═════ Dataset excerpts ═════
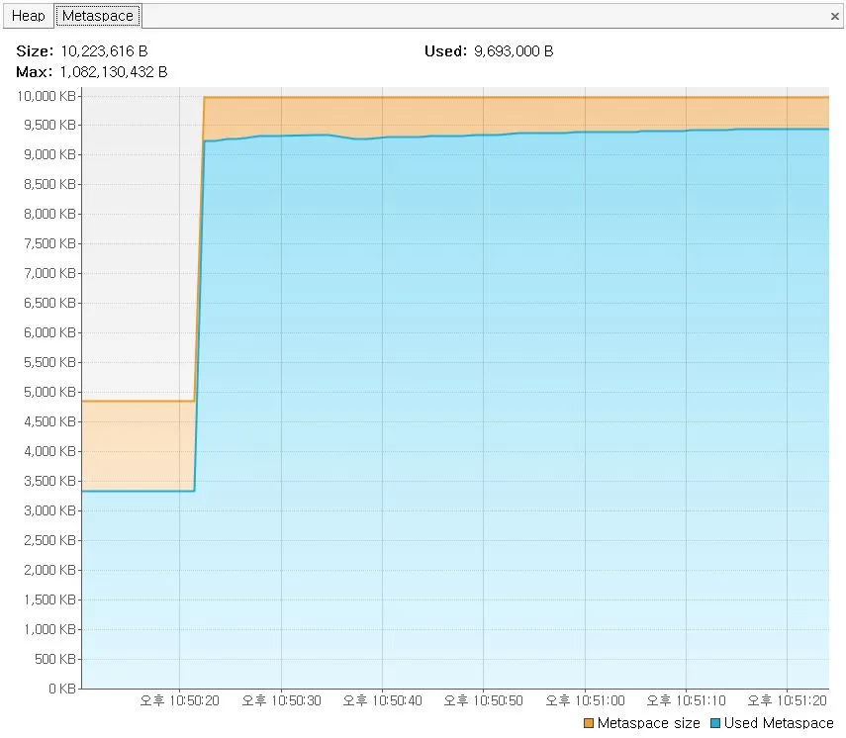This screenshot has width=846, height=738.
Task: Select the Metaspace tab
Action: point(98,16)
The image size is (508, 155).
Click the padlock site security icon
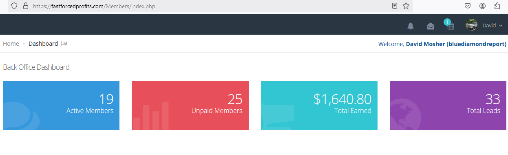(26, 6)
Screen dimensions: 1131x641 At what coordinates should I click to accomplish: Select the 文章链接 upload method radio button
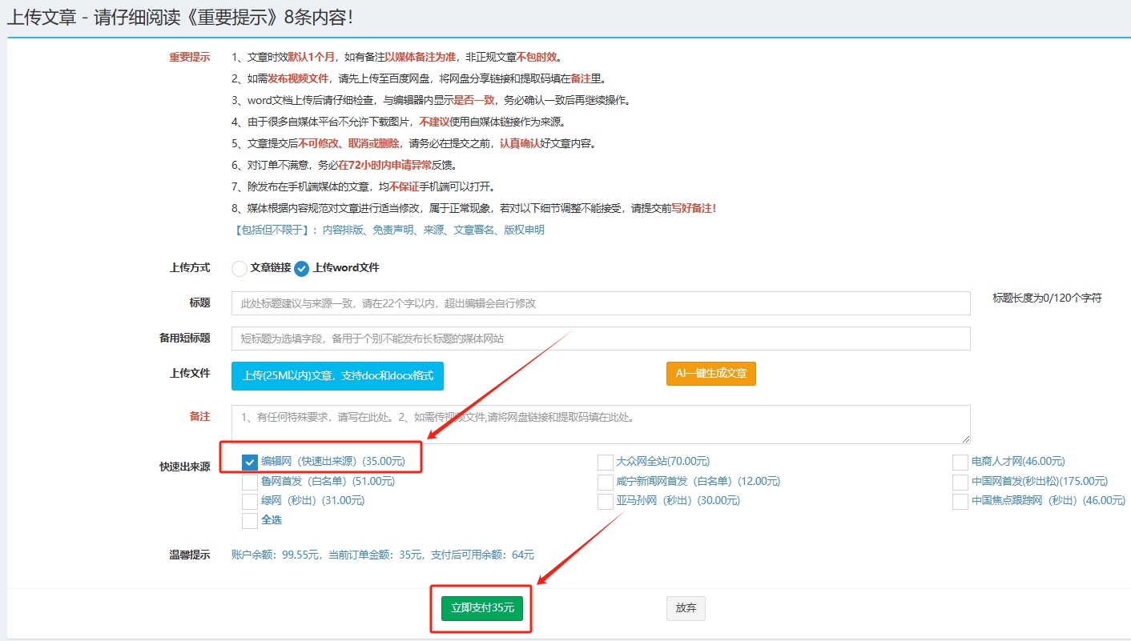(x=239, y=269)
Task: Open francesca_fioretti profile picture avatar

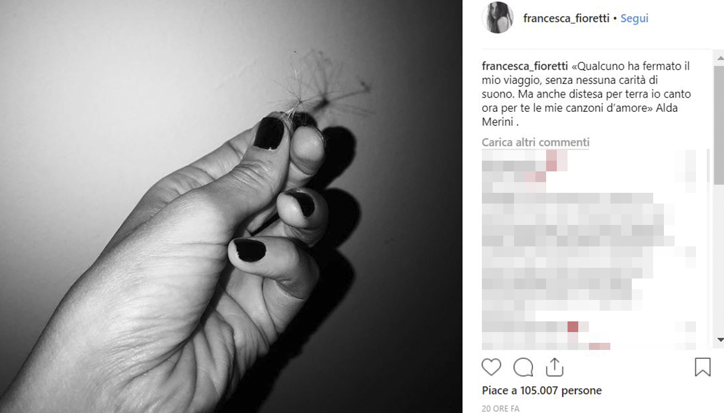Action: pyautogui.click(x=497, y=18)
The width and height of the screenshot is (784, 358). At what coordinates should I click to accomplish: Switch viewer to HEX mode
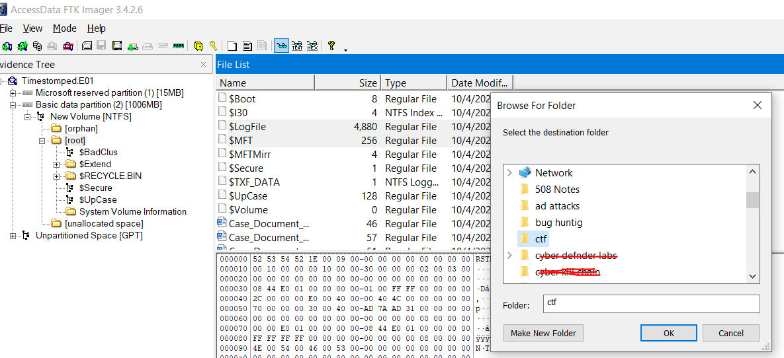[x=312, y=46]
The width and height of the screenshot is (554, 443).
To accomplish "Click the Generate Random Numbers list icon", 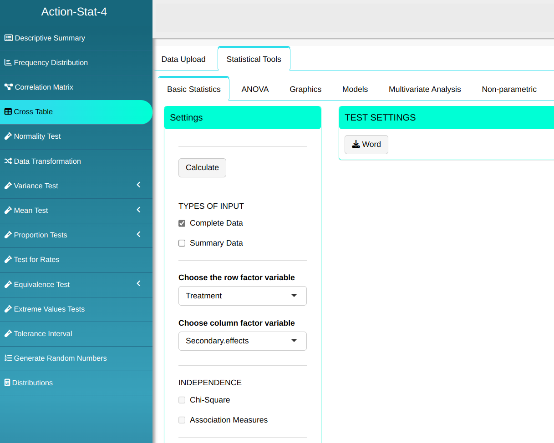I will [x=8, y=358].
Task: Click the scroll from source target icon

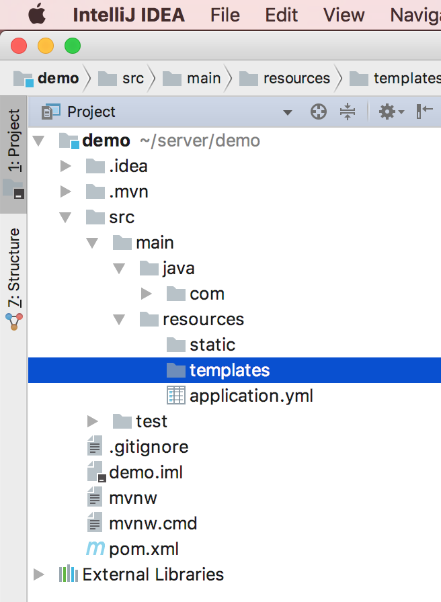Action: pos(319,112)
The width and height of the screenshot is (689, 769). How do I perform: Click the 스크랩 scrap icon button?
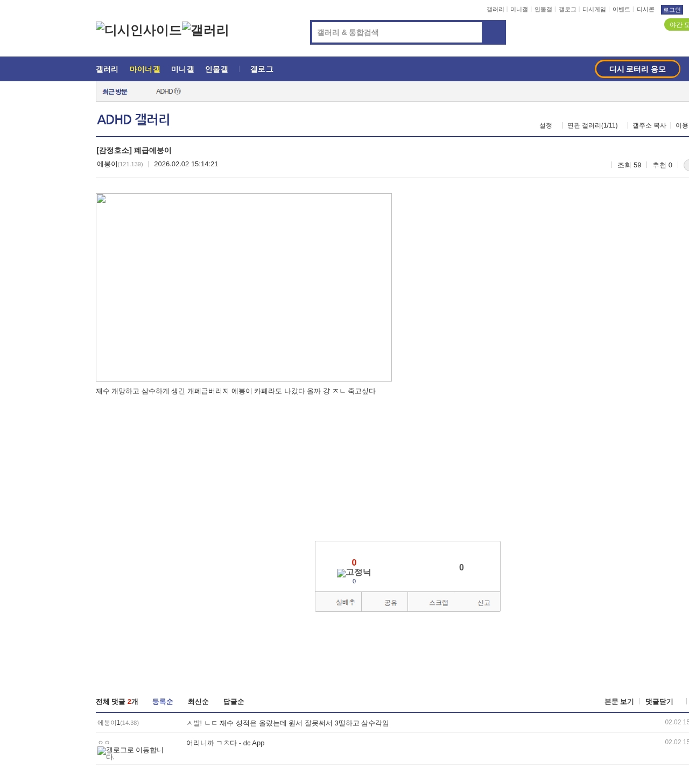pyautogui.click(x=431, y=602)
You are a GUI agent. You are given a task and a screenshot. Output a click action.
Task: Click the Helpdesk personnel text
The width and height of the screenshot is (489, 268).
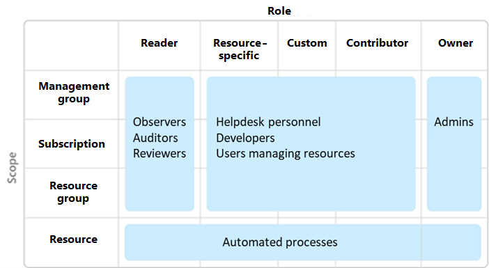[268, 122]
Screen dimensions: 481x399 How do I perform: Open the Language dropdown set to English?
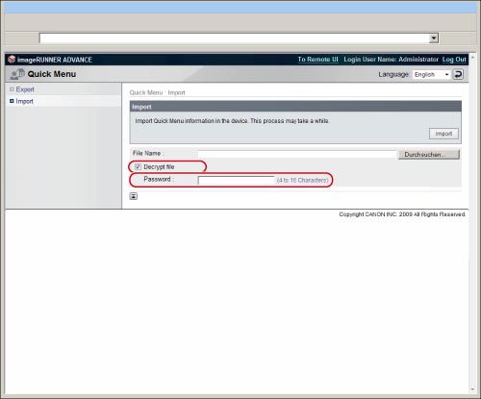[x=431, y=74]
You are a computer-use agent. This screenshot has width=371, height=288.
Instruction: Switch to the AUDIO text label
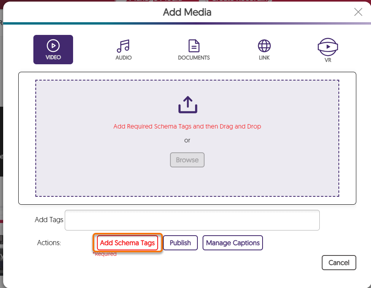click(x=124, y=58)
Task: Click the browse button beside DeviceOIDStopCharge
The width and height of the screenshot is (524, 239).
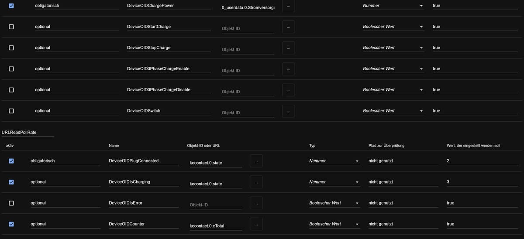Action: (x=288, y=48)
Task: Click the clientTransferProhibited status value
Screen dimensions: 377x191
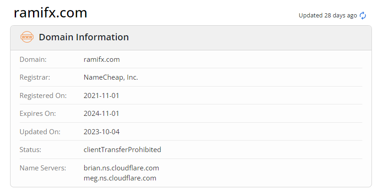Action: (122, 150)
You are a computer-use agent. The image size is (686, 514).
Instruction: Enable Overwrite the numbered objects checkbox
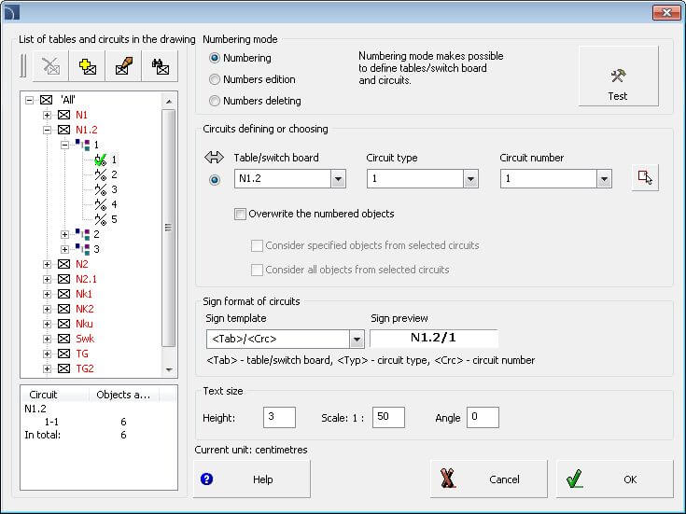240,214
═════
Description of the task: Every line above from the one with "The image size is (508, 155)." down to the one with "The width and height of the screenshot is (554, 443)." must be written out exactly, and no picture may appear.

Output below:
The image size is (508, 155).
Click the padlock site security icon
(26, 6)
Screen dimensions: 1131x641 At what coordinates should I click to accomplish: Select the 文章链接 upload method radio button
(x=239, y=269)
Task: Open francesca_fioretti profile picture avatar

Action: pyautogui.click(x=497, y=18)
The width and height of the screenshot is (784, 358). At what coordinates should I click to accomplish: Switch viewer to HEX mode
[x=312, y=46]
The width and height of the screenshot is (554, 443).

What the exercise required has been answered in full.